O embate ocorreu diretamente com o ministro Gilmar Mendes, que buscava a libertação de Henrique e Felipe Vorcaro, pai e primo do ex-banqueiro Daniel Vorcaro. Mendonça, atuando como relator do caso, apresentou detalhes sobre a atuação do grupo, descrevendo uma estrutura complexa voltada para fraudes bilionárias e crimes graves, que não poderiam ser ignorados.
As investigações apontam para a existência de uma organização apelidada de “A Turma”, que utilizava métodos intimidatórios, como ameaças a testemunhas e o uso de hackers para obter dados de opositores. Conforme relatado por Mendonça, a operação descobriu um esquema com contornos de máfia, envolvendo armamento pesado e a infiltração em sistemas policiais para proteger os interesses financeiros do grupo. A decisão de manter a prisão dos familiares de Daniel Vorcaro foi baseada na necessidade de garantir a coleta de provas, com o ministro Nunes Marques dando o voto decisivo ao acompanhar Mendonça.
Operação Compliance Zero em Risco
O conflito entre os ministros se intensificou quando Gilmar Mendes criticou os métodos investigativos, comparando-os aos da Operação Lava Jato. André Mendonça, no entanto, defendeu a operação, argumentando que ela apura fraudes de grande vulto e crimes sérios, que não podem ser desconsiderados por questionamentos sem fundamento probatório.
Mendonça ressaltou a gravidade da situação, mencionando que a investigação é perigosa e que ele próprio corre riscos. Ele revelou planos para “comprar o silêncio” de familiares de investigados falecidos e indicou que o grupo cogitava atentados contra autoridades para paralisar os processos.
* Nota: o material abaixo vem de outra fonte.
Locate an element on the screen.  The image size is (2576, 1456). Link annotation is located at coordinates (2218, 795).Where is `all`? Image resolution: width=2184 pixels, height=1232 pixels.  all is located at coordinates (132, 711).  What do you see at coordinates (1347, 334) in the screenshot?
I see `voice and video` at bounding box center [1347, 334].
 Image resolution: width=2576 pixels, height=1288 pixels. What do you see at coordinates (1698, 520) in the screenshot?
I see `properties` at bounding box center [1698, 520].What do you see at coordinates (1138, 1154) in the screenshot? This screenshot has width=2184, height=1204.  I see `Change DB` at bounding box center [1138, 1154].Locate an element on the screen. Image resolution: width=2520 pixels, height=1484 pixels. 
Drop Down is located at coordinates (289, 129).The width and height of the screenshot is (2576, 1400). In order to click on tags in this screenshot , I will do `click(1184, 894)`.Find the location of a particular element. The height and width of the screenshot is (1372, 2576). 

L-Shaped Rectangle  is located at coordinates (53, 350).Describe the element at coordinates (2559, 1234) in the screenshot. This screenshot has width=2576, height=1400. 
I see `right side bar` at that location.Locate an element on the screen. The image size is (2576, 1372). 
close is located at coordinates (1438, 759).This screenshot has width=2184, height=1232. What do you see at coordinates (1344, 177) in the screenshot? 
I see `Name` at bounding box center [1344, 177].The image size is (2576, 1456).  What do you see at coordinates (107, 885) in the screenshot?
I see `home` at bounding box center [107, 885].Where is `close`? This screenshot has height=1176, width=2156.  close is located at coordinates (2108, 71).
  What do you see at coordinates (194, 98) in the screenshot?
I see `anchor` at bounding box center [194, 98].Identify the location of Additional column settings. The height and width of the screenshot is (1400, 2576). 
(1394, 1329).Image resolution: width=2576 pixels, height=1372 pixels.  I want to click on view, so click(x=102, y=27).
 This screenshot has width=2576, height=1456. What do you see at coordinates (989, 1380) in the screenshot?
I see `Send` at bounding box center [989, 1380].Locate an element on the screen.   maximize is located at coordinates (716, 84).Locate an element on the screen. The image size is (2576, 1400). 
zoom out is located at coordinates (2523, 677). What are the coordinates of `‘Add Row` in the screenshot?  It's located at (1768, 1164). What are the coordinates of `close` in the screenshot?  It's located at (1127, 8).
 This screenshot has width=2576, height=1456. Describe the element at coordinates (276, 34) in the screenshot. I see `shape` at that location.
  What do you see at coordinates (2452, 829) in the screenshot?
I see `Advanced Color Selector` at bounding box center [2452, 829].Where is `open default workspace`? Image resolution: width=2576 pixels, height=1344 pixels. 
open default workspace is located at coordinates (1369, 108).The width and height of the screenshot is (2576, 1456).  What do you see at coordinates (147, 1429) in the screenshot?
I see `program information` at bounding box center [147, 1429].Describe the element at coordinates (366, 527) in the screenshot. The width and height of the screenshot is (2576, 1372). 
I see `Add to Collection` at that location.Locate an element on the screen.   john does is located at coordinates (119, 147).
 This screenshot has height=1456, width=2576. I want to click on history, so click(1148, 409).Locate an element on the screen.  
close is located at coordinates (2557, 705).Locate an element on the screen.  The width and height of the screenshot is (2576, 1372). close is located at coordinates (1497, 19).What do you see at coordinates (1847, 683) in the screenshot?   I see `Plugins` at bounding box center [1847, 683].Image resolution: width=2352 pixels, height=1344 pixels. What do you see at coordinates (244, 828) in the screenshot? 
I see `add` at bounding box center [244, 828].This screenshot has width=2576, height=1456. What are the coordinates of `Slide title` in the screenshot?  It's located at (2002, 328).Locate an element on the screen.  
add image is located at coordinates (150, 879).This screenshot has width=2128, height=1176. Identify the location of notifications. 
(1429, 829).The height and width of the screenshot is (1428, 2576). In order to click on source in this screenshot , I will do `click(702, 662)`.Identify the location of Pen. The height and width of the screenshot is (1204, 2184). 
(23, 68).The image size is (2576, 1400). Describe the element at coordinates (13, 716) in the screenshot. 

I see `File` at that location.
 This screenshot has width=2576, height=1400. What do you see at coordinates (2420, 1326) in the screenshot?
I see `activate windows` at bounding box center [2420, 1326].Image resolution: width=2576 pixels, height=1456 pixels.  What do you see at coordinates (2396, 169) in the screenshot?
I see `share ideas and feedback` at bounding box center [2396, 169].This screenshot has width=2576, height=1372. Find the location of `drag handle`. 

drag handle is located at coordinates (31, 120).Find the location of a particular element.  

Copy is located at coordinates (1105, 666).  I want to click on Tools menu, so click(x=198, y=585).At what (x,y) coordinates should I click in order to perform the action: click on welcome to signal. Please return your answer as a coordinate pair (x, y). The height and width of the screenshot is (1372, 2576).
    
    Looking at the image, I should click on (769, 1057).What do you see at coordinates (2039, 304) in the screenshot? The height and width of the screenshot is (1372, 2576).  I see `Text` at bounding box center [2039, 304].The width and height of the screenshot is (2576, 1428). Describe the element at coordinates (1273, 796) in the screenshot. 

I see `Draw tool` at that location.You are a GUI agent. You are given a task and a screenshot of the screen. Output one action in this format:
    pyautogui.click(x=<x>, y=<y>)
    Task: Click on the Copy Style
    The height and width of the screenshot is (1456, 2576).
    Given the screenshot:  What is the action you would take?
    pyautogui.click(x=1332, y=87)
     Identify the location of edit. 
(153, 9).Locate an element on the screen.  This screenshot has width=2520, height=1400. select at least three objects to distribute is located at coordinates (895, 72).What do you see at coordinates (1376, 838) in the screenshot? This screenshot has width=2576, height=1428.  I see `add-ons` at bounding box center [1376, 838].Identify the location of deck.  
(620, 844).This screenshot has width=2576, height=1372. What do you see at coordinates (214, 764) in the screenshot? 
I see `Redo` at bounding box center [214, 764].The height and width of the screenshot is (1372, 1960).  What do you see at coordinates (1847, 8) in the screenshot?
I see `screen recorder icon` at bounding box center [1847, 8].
Curiosamente, a transferência de Daniel Vorcaro para um presídio de segurança máxima foi justificada como uma medida para preservar a vida do próprio preso.
Tentativas de Delação Premiada Rejeitadas
Durante o processo, o ministro André Mendonça relatou ter sido procurado por advogados com propostas de uma “delação seletiva”. Mendonça classificou a abordagem como um “descaramento” e reiterou que não utiliza prisões para forçar confissões, mas tampouco aceitará colaborações que permitam ao investigado escolher quem deve ou não ser investigado. A Polícia Federal e a Procuradoria-Geral da República (PGR) já negaram duas tentativas de acordo por parte do ex-banqueiro Daniel Vorcaro.
A maioria da Segunda Turma do STF entendeu que a liberdade de Henrique e Felipe Vorcaro colocaria em risco a continuidade da coleta de provas. Henrique Vorcaro é suspeito de financiar a milícia do grupo, enquanto Felipe Vorcaro foi flagrado fugindo de uma busca policial com equipamentos eletrônicos. O voto de Nunes Marques foi decisivo para manter a prisão, indicando a falta de elementos suficientes para a soltura no momento, conforme informações apuradas pela equipe de reportagem da Gazeta do Povo.